The huge facility, called Al Qaqaa, was supposed to be under American
military control but is now a no man's land, still picked over by looters as
recently as Sunday. United Nations weapons inspectors had monitored the
explosives for many years, but White House and Pentagon officials acknowledge
that the explosives vanished sometime after the American-led invasion
last year.



The

New York Times
later allowed that Pentagon officials said, or now said that
the explosives may have gone missing before US troops reached it, but then imply
this assertion is contradicted by the cursory inspection that followed.



White House officials reasserted yesterday that 380 tons of powerful
explosives may have disappeared from a vast Iraqi military complex while
Saddam Hussein controlled Iraq, saying a brigade of American soldiers did not
find the explosives when they visited the complex on April 10, 2003, the day
after Baghdad fell. But the unit's commander said in an interview yesterday
that his troops had not searched the facility and had merely stopped there for
the night on their way to Baghdad.


The commander, Col. Joseph Anderson, of the Second Brigade of the Army's
101st Airborne Division, said he did not learn until this week that the site,
known as Al Qaqaa, was considered highly sensitive, or that international
inspectors had visited there shortly before the war began in 2003 to inspect
explosives that they had tagged during a decade of monitoring.
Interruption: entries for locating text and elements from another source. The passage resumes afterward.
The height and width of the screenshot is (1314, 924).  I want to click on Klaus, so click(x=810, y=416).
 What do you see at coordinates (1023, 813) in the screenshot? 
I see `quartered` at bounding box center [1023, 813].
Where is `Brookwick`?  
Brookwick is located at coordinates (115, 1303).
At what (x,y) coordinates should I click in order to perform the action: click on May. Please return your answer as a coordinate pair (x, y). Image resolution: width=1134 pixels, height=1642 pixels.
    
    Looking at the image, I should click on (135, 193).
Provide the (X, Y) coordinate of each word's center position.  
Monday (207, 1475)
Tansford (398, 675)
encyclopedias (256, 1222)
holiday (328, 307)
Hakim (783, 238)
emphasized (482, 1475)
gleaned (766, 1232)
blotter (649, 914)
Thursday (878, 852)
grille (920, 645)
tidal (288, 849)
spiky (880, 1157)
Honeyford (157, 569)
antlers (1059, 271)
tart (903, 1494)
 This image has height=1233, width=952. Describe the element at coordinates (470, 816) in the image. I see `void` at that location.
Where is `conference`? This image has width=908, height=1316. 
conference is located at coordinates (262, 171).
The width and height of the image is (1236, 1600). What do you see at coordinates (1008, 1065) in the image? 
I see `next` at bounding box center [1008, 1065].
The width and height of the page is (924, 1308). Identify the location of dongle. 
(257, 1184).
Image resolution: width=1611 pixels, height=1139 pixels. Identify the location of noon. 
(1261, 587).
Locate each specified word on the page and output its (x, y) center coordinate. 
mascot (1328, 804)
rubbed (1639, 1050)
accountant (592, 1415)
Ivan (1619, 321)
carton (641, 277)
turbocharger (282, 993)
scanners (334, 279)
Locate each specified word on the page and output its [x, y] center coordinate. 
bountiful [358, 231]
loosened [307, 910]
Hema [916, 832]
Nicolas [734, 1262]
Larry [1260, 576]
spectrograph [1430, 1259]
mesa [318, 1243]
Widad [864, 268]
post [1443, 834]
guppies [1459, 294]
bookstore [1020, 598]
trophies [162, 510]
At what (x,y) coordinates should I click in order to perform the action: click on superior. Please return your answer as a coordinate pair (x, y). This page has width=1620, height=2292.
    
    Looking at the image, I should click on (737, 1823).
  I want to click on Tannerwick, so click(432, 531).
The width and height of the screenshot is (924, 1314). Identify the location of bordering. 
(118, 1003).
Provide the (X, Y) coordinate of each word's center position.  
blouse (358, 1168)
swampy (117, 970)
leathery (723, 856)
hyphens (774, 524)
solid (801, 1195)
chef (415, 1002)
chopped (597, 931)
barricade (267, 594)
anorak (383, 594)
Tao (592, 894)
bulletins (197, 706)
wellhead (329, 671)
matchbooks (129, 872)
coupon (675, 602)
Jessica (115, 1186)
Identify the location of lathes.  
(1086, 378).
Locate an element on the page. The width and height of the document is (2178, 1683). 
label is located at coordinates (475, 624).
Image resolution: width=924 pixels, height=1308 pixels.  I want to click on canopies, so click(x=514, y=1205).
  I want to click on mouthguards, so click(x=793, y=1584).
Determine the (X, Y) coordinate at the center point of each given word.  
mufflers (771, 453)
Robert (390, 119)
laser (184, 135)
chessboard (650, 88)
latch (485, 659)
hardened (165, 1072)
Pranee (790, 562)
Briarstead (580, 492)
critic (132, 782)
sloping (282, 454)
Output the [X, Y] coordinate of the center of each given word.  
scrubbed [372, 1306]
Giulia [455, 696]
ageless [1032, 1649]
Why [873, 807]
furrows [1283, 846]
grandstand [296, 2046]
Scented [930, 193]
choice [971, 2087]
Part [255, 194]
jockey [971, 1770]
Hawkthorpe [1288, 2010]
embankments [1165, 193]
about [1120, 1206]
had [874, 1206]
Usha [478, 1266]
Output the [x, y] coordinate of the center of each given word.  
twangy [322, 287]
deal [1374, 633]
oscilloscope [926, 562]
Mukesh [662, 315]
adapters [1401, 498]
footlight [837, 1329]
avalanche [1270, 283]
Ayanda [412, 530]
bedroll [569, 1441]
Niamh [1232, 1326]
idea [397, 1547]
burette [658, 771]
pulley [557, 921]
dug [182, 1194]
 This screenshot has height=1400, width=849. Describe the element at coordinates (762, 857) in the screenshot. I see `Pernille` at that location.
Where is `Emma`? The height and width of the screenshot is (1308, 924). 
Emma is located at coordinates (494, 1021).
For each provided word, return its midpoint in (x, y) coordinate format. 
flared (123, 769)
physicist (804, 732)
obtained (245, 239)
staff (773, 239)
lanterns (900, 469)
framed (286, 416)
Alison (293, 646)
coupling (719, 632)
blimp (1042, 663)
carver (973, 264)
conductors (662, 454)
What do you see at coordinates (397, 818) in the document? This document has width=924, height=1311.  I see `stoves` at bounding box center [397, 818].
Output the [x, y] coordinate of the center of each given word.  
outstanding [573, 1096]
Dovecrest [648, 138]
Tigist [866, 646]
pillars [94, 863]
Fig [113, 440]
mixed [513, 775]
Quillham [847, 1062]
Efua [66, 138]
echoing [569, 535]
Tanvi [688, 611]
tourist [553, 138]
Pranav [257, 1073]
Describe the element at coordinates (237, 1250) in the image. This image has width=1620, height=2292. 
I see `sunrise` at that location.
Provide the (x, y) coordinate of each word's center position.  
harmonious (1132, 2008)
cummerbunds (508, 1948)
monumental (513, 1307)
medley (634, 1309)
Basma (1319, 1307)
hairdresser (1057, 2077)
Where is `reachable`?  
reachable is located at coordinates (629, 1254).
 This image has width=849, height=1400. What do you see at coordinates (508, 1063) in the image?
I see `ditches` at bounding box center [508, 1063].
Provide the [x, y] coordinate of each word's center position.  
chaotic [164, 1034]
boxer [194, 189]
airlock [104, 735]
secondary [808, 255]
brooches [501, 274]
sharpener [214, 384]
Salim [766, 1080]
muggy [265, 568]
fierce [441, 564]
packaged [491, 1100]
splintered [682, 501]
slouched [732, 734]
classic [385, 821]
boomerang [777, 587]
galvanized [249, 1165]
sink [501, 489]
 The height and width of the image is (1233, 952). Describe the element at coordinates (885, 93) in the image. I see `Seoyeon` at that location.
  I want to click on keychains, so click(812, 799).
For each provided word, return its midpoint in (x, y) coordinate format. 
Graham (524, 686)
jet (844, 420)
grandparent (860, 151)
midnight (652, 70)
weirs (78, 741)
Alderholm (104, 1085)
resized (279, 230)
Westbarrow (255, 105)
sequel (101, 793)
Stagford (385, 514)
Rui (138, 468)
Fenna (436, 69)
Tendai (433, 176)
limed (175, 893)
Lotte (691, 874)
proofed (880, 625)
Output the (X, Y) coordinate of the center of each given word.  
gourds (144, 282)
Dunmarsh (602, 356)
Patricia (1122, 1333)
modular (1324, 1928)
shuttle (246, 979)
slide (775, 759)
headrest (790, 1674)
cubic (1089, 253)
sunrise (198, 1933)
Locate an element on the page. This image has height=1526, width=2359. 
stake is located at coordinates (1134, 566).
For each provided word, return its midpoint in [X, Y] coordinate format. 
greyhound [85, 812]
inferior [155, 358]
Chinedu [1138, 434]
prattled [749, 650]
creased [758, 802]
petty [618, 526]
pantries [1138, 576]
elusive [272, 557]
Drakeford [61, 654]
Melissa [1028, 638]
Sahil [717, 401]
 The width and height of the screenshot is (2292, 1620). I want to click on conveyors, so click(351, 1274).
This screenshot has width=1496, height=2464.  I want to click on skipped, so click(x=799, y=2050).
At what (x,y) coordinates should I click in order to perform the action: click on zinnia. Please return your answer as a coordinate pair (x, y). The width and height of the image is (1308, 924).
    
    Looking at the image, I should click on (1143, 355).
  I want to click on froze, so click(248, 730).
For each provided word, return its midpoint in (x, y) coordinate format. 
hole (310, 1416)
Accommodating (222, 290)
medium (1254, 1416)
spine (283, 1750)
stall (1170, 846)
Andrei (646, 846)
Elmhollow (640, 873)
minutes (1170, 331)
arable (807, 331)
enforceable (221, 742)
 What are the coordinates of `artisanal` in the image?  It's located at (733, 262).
But a moment's reflection will show this account is essentially the same as
MSNBC's. For the NYT assertion that the explosives vanished sometime after
US custody to be true, the RDX would necessarily have to be present when 3ID and
101st got there. But if, as MSNBC emphasizes, we don't know what there was 
-- didn't know they were not there -- then necessarily we don't know they were
there. A null value cannot be true or false as one prefers. It is null. Nor
should the menace of the material suddenly transform itself arbitrarily. The
IAEA did not think them particularly dangerous in the hands of Saddam, who is
after all, only going on trial for mass murder. Physically they are what they
have always been but semantically they have been transmogrified.


The jury is still formally out on when the material actually vanished. IEDs
and bombs are the most common cause of death or injury to American soldiers in
Iraq. It is theoretically possible for soldiers and marines not to care about
explosives reaching the hands of the enemy. But is not very probable.Considering
the bulk of the explosive, its value and the natural human tendency to steal
things before, rather than after you lose easy access to it (remember the
currently sainted "resistants" were once the equally sainted Ba'athist high
officials who had the keys to the explosives dump) it seems overwhelmingly
probable the material was taken before, rather than after US custody.